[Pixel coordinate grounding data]

====

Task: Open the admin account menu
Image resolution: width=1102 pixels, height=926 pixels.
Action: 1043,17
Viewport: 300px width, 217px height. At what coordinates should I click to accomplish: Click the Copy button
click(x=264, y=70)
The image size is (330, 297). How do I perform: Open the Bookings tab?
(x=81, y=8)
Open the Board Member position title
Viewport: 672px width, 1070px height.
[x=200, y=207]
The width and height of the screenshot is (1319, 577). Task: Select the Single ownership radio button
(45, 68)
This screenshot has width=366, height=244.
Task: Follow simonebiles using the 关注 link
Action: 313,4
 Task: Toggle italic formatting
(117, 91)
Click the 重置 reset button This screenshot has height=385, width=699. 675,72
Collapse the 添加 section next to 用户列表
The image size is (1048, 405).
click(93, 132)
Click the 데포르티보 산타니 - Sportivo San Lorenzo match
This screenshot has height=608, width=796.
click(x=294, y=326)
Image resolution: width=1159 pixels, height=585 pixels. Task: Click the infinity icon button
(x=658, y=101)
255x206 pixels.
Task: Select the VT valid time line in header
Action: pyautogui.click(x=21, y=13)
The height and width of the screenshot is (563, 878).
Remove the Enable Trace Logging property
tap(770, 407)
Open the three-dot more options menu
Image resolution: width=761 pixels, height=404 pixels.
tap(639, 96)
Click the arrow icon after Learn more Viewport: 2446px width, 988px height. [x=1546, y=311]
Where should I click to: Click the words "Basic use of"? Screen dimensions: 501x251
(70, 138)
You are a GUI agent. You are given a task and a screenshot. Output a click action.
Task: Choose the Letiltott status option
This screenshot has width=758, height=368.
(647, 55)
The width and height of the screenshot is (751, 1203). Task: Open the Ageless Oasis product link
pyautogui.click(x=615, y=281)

====

*REQUIRED WORK:* Filter the entries down to the lines with the word "more" in them, and copy those lines.

*RESPONSE:*
Open the three-dot more options menu
Click the arrow icon after Learn more Viewport: 2446px width, 988px height. [x=1546, y=311]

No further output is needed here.